To-do item>
Print everything from the line containing "At what (x,y)" down to the line containing "Looking at the", both included, and nothing else.

Material shown>
*** Begin section ***

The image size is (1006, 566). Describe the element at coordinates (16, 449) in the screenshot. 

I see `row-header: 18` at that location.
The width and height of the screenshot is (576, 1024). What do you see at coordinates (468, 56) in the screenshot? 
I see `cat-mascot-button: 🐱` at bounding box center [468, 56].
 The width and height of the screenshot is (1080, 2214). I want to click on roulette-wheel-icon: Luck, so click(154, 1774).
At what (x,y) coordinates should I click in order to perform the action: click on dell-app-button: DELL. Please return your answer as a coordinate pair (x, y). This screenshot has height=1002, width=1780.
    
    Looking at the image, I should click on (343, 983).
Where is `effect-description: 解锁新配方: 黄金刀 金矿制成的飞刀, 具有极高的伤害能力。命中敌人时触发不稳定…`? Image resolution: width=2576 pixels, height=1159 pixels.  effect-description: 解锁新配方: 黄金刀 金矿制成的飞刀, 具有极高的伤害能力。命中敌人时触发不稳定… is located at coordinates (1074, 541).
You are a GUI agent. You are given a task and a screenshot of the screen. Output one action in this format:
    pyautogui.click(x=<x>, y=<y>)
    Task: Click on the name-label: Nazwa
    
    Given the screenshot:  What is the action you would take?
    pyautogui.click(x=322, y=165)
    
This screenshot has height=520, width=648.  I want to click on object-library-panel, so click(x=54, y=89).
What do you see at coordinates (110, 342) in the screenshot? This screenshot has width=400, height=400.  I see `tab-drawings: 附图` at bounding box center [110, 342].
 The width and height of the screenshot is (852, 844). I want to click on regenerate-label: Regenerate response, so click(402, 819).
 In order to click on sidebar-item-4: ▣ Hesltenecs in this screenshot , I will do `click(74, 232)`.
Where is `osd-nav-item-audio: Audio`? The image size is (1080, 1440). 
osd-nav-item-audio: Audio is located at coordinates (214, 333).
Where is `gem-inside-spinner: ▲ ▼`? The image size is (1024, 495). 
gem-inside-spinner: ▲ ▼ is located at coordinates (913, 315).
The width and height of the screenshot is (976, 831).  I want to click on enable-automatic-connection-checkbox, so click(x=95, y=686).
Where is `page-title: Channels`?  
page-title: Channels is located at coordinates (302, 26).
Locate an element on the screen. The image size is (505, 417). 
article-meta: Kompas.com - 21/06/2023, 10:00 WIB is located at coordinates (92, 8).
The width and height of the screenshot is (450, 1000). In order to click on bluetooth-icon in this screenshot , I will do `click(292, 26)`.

*** End section ***

Result for this exercise>
At what (x,y) coordinates should I click in order to perform the action: click on dell-app-button: DELL. Please return your answer as a coordinate pair (x, y). This screenshot has height=1002, width=1780.
    
    Looking at the image, I should click on (343, 983).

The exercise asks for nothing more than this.